Мальчик перебрал в памяти всех учителей – о мужчинах вне школы Денис не думал, ведь не представлял Любовь Григорьевну не на рабочем месте. Все были либо женаты, либо недостойны. Дениска набрал побольше воздуха в легкие и заглянул в класс №3.
«Штуковины», на которые засмотрелась Любовь Григорьевна, назывались штативами, даже Дениска знал это. На практических работах у старшеклассников они стояли на столе и удерживали другие штуковины, которые Дениске пока были незнакомы. Сейчас на партах ничего не было. В классе было пусто, последний звонок в этой четверти прозвенел семь минут назад.
Учитель проверял тетради. Он нетерпеливо оправлял растрепанные черные кудри. На стрижку не было времени, да и идти не хотелось, Лев Георгиевич не любил, когда незнакомые люди прикасались к нему. Как назло, его парикмахер сбежал из города с молоденькой любовницей. Волосы щекотали виски и лоб, раздражали. Лев Георгиевич тихонько выругался.
Денис не расслышал, что именно сказал учитель, но был уверен, что это не: «Заходи, малыш, я не кусаюсь!»
Мальчик сделал три неуверенных шага. Постучал по открытой двери:
– Лев Георгиевич, можно?
Страшный человек поднял глаза на непривычно маленького ребенка. (Он преподавал с восьмого класса.) Дениска зашел. Лев Георгиевич уже не смотрел на него, опять проверял тетради.
– М-можно вас спросить? – робко спросил Дениска. Он остановился в четырех шагах от учительского стола и не решался подойти ближе.
Услышав в ответ звук, похожий на соединившиеся «угу», «р» и «ох», спросил:
– Какие у вас планы на сегодняшний вечер?
Удивленный взгляд из-под очков скользнул по Денису.
– Моя личная жизнь – не твоего ума дело, – ответил Лев Георгиевич. – Если отучился, иди домой.
Большая рука черкнула красной пастой в тетради, закрыла ее, пометила что-то в блокноте, расчерченном на маленькие столбики, придвинула следующую.
Дениска стоял без движения. Ждал чего-то.
Лев Георгиевич удивился, хотя виду не подал. Обычно, когда он, учитель, говорит, ученики повинуются. Такую дисциплину прививают в армии и семьях, в которых отец-одиночка, военный в отставке, делает из своих сыновей «настоящих мужчин». Отец бы гордился Львом Георгиевичем и его дисциплиной в классе №3.

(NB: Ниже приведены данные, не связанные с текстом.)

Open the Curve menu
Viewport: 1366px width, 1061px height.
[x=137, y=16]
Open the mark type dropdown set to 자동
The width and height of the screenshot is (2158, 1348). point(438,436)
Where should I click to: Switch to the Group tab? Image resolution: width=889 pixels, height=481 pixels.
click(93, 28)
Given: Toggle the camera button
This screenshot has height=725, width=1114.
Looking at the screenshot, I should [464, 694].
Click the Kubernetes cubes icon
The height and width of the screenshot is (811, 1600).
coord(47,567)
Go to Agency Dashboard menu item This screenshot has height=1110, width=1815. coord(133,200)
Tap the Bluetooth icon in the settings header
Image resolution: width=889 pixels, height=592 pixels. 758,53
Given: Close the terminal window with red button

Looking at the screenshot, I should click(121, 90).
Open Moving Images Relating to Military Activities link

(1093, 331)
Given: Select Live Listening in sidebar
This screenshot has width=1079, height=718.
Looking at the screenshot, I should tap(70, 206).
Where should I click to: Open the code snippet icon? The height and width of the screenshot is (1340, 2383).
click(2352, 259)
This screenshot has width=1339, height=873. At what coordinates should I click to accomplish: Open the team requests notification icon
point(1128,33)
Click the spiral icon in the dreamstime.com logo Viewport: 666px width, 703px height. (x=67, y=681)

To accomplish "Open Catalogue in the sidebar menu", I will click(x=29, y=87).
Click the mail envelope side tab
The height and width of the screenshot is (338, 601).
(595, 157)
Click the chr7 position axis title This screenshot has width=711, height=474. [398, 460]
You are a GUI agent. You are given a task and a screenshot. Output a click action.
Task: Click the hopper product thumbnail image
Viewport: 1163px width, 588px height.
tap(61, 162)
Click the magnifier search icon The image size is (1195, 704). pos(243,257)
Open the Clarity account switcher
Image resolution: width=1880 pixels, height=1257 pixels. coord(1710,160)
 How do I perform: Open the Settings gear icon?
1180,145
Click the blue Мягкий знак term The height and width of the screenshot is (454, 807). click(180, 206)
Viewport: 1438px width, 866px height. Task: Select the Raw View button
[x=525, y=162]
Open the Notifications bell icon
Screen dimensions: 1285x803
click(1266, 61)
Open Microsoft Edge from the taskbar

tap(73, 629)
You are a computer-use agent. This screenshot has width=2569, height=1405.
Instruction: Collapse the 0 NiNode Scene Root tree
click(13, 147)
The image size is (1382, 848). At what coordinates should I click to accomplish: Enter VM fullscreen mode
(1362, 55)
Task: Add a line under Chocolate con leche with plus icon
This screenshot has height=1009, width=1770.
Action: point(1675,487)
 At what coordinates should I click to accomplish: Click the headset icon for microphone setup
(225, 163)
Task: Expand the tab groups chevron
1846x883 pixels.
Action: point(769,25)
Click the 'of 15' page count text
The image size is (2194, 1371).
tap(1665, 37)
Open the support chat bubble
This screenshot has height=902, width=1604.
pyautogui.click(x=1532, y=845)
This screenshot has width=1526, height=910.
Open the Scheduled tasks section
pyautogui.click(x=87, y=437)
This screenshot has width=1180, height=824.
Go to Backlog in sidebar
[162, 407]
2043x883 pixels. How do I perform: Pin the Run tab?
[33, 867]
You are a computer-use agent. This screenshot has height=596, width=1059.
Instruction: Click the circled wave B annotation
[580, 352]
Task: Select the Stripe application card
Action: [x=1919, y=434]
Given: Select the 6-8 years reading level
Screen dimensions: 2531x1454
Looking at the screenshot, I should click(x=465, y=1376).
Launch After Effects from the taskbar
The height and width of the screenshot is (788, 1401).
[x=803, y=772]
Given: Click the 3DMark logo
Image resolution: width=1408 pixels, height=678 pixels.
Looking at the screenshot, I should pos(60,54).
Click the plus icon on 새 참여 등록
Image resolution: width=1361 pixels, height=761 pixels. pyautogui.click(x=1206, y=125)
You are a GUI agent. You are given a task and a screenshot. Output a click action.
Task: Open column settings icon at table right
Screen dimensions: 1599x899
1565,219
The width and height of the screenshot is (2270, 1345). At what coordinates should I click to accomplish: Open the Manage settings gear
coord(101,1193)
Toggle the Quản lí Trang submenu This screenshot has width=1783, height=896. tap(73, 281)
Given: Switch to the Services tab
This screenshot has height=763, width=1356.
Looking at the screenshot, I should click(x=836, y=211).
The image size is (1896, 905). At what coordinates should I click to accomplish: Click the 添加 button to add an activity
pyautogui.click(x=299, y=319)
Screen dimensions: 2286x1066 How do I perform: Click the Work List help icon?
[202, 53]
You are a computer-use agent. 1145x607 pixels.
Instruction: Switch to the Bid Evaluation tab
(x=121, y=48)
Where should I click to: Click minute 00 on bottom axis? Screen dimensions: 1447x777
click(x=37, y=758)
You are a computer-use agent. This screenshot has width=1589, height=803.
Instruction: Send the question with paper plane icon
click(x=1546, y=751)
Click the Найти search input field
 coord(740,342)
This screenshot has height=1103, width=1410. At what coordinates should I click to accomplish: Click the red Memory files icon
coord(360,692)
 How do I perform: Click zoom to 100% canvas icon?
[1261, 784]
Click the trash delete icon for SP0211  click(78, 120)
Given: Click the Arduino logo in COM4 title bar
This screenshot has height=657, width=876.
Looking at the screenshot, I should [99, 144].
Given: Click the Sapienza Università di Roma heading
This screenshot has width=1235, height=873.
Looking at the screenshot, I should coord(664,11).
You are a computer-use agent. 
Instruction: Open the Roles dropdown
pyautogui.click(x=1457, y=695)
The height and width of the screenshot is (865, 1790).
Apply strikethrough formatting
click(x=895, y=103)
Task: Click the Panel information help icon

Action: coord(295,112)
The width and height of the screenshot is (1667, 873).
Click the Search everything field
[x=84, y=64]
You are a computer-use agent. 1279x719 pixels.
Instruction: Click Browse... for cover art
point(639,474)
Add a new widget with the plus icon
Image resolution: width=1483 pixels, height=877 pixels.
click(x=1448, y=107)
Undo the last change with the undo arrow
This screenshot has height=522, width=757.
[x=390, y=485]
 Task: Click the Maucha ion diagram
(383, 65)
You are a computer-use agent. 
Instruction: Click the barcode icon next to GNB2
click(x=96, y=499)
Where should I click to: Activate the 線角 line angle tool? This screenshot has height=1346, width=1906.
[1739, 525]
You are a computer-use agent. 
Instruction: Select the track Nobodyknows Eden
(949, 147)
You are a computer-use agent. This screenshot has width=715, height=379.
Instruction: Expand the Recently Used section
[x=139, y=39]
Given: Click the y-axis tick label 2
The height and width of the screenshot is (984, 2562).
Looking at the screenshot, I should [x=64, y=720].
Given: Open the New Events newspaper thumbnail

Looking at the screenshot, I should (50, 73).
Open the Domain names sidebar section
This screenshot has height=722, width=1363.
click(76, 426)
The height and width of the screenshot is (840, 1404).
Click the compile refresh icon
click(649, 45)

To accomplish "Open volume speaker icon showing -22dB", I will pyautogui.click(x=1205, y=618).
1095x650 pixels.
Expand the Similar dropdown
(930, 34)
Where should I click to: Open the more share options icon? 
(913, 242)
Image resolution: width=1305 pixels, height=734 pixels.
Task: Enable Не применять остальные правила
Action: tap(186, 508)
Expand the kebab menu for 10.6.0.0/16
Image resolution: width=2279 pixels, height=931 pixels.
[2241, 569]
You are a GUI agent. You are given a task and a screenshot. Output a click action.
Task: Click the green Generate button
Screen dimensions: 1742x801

К слову, Лев Георгиевич никогда не применял силы. И голос он повышал только в особых случаях. В чем же его секрет? У него почти не было мимики. Это пугало.
– У меня к вам предложение! – протараторил Денис. – Не хотите ли вы провести этот вечер незабываемо?
– На свидание, что ли, приглашаешь? Прости, ты не в моем вкусе, мальчик.
– А Любовь Григорьевна? Она в вашем вкусе? – нетерпеливо выпалил Дениска и зажал ладонями рот от волнения.
Большая рука замерла над недописанным словом.
– Златинина? – уточнил он, подняв на мальчика глаза. Неопределенного цвета, тусклые. Он был удивлен второй раз за день.
– Д-да, – кивнул Дениска. – Вы пригласите ее? Пригласите?
Лев Георгиевич снял очки, немного помолчал.
– Нет.
– Почему-у-у?
– Потому что я сказал: нет. Если у тебя закончились уроки, иди домой.
Черные кудри снова склонились над тетрадями. Рука вернулась к недописанному слову, но так и не закончила его. Лев Георгиевич исподлобья смотрел вслед уходящему мальчику.
Дениска всхлипывал. Он чувствовал себя ужасно и с трудом сдерживал слезы. Только не заплакать, только не заплакать. Его могли увидеть друзья, одноклассники, Наташа!
Плетясь в конце последней волны школьников, Дениска усиленно обдумывал то, что натворил и не мог исправить. Он поставил Любовь Григорьевну в ужасно неловкое положение, теперь она будет чувствовать себя дурой. А она не дура!
Знакомые голоса прощались, смеялись, желали друг другу хороших каникул. Один лишь Дениска грустил. Надо было объяснить маме, почему он задержался и почему он такой понурый.
Под ногами шуршали листья. Липли к подошвам.
У ворот – старых, железных, покрытых облупившейся черной краской – он увидел Любовь Григорьевну. Она помахала ему рукой. Дениска оглянулся назад. Да, именно ему.
Он помахал ей в ответ. Веснушчатые щеки, широко раздвинутые в улыбке, мокли от слез. Благо, начался дождь, скрывший это обстоятельство.
«Я не смогу сказать ей, – подумал Дениска. – Не смогу».